-- DIRECTION --
Translate this sentence from the concert program notes below into Spanish: "America’s musical heritage mirrors the contradictions of the nation’s history, for better and worse."

-- TEXT SEGMENT --

CAE POPS! Songs and Hymns of America Program Notes

I Hear America Singing

America’s musical heritage mirrors the contradictions of the nation’s history, for better and worse. In the 19th century, for instance, when most of the songs on our program originated, the issue of slavery nearly tore the country apart. During that time, two kinds of music emerged that modern audiences sometimes find problematic—spirituals and minstrel songs—because both slavery and blackface performance undermine America’s stated ideals. Nevertheless, this concert’s exploration of American music includes songs from both traditions, and several others, because all of this music pervaded the lives of ordinary Americans. Like us, they were trying to make sense of their world, so we hope our music will not just entertain but also broaden our understanding.

We begin with “Zion’s Walls” from Old American Songs by Aaron Copland (1900-1990), one of the major American serious composers of the 20th century. He based all ten of the songs, from various genres, on materials he found while doing research in the Sheet Music Collection at Brown University around 1950. This song started as a revivalist hymn, with words and music by John G. McCurry (1821-1886), a Georgia farmer. Soon after doing this setting, Copland used the tune again in his folk opera for television, The Tender Land; that version, titled “The Promise of Living,” has a more secular focus and ends by praising the values of labor, sharing, and loving.

-- SOURCE DATA --
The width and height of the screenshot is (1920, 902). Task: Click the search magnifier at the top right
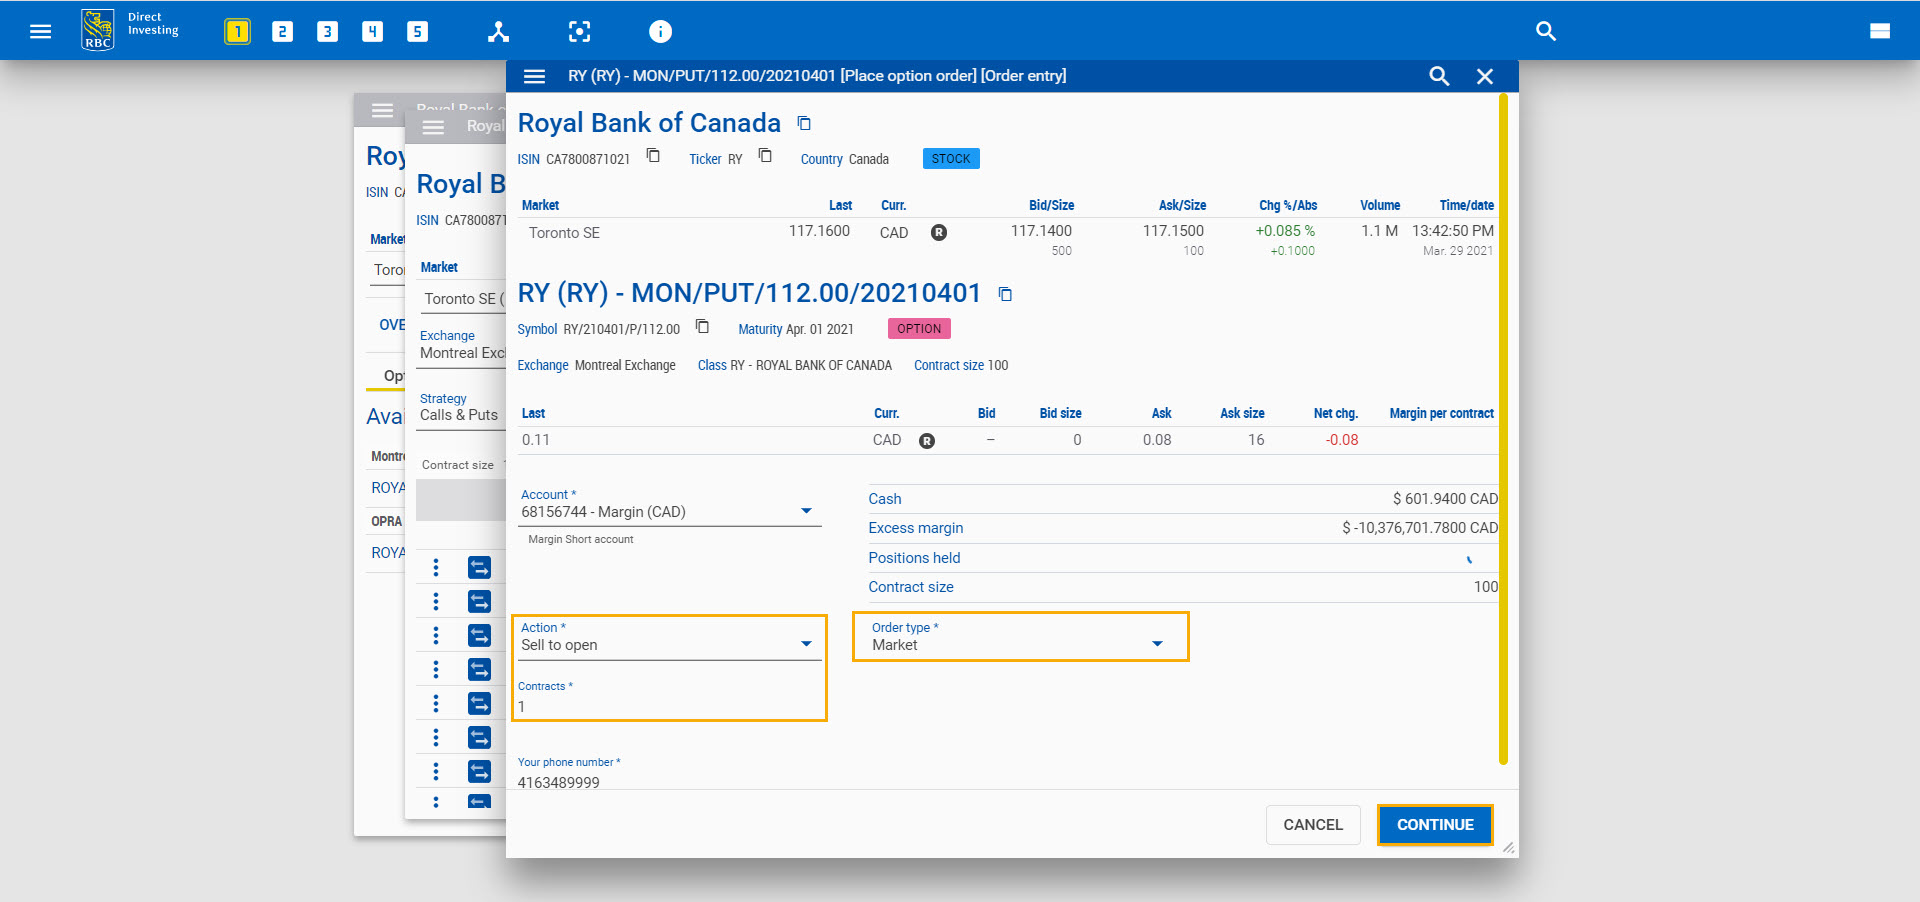1545,31
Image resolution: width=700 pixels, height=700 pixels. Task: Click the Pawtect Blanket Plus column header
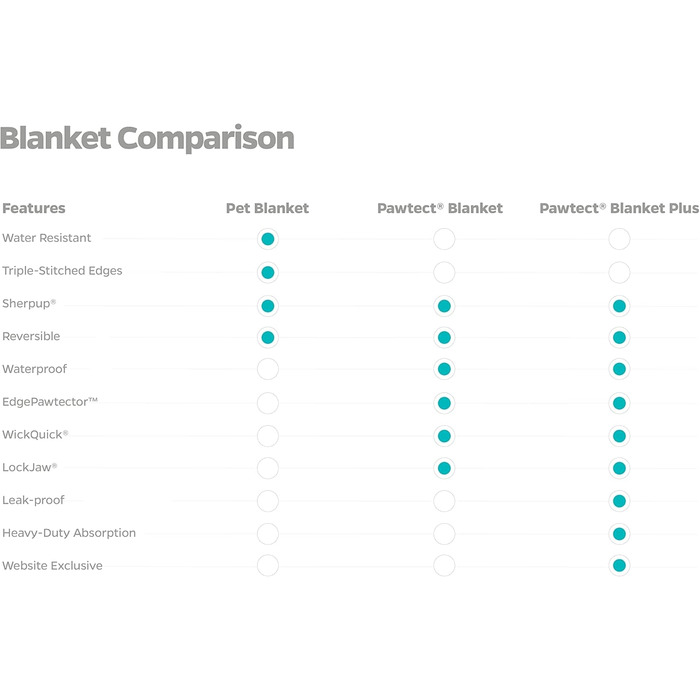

-- EXERCISE RESULT --
La herencia musical de Estados Unidos refleja las contradicciones de la historia del país, para bien y para mal.